Furthermore, we also evaluated the effect of Bronchom on MDA activity, a marker of lipid peroxidation in the lung homogenate. The MDA activity was significantly elevated in HDM-challenged animals, when compared to the normal-control group (Figure 11D). Both dexamethasone and Bronchom were able to inhibit the HDM-induced increase in MDA activity. The effects were significant for dexamethasone-1 mg/kg, q.d., whereas Bronchom demonstrated significant inhibition at the doses of 60, 200 and 600 b.i.d., respectively (Figure 11D).

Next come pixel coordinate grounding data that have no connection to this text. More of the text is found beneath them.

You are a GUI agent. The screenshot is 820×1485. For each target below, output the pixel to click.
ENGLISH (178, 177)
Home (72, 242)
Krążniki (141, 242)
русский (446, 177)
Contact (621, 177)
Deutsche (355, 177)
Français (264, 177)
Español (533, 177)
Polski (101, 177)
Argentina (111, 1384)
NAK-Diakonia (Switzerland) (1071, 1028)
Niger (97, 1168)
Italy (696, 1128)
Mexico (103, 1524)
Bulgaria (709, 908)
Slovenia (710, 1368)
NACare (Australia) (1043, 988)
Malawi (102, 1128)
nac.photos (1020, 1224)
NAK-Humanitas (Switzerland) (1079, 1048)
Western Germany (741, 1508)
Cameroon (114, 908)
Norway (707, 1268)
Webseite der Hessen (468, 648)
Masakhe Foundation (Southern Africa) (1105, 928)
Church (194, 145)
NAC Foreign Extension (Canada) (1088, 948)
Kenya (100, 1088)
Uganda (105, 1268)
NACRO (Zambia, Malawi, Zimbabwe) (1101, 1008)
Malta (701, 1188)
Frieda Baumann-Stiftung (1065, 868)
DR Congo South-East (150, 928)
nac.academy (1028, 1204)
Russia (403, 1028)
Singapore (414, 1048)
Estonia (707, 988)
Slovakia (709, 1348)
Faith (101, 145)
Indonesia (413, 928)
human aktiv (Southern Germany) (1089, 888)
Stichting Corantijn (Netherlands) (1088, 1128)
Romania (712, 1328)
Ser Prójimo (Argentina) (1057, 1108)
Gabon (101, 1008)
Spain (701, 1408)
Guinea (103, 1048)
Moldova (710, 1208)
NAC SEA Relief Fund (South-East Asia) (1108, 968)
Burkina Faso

HDM-challenged animals also exhibited a decrease in SOD activity, which was however not significant when compared to saline-challenged animals (Figure 11E). Dexamethasone (1 mg/kg, q.d.) and Bronchom (20, 60 and 200 mg/kg, b.i.d.) both tended to restore the reduced SOD activity. However, Bronchom-600 mg/kg, b.i.d. showed a significant elevation of SOD activity (Figure 11E).

Finally, we additionally assessed the nitrosative stress parameter, nitrite in the lung homogenates. HDM-challenge tended to result in an increase in the nitrite levels when compared to the saline-challenged animals (Figure 11F). This increase was significantly attenuated by Bronchom at all the tested doses as compared to the disease-control group (Figure 11F). Dexamethasone also tended to lower the HDM-induced increase in lung nitrite levels (Figure 11F).